Frankie, Sofie, and the trolleys

Decorated Bus in NYC

Had to work over the weekend so I found myself in the middle of Brooklyn early Saturday morning. The nature of mass transit here in NYC is that: (a) there’s a lot of track work over the weekends and (b) it’s nearly impossible to go from Brooklyn to Queens without first going into Manhattan.

The former means that trips that usually take an hour take twice as long.

The latter is just a constant annoyance because that initial trip shouldn’t take an hour in the first place.

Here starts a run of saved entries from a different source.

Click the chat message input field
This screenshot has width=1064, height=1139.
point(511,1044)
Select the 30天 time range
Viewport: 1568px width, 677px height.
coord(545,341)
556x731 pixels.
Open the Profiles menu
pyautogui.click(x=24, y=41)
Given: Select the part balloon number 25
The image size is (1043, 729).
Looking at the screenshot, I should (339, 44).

There was a great article written about this time last year called A Very Brief History of Why It’s So Hard to Get From Brooklyn to Queens that says that we used to have a really extensive trolley system here in NYC but these were destroyed by corporations that wanted to create a bus system instead.

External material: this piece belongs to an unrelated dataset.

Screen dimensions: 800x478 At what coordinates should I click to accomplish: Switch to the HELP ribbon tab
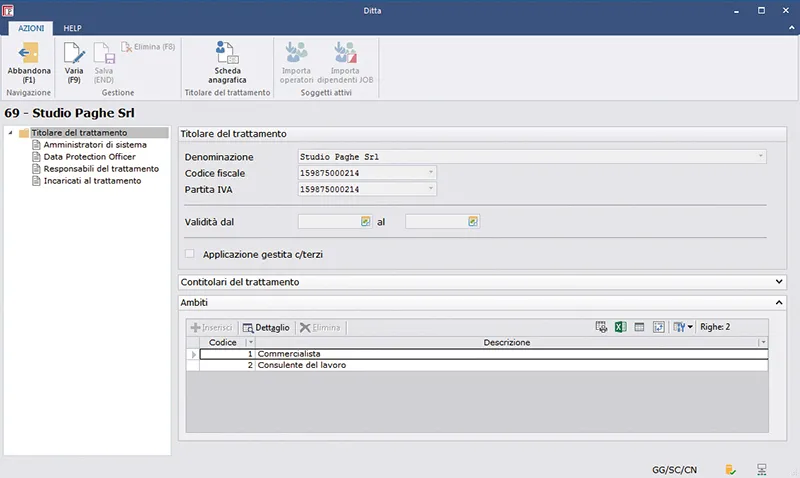click(72, 28)
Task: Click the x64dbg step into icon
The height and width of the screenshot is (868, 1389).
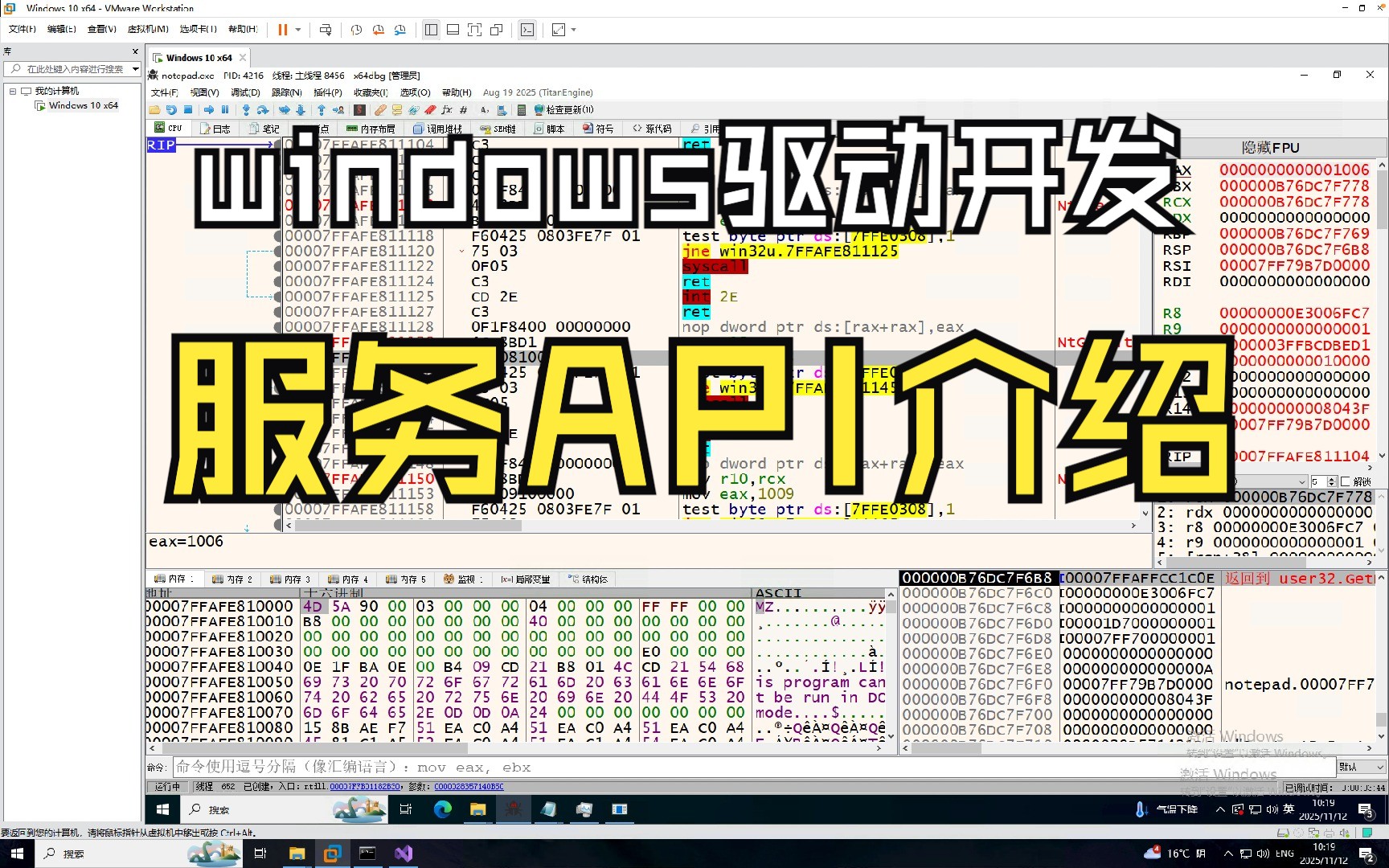Action: coord(246,110)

The short-term greed of a handful of men has resulted in decades of wasted time and money for millions.

That’s probably why I enjoy history so much, because so much of the past still affects our lives to this day, we just don’t know it.

Right now I’m reading about Franz and Sophie Ferdinand and I am amazed how one couple’s death changed the world so profoundly.

In any case, made it home in time drive my dad to the supermarket, pick my brother up from the airport, and see my sister and her kid. Pretty full family weekend.

Right now, I’m back in Manhattan but I have to go to midtown to argue with someone over a bill, then the gym, then out to Long Island for some more work.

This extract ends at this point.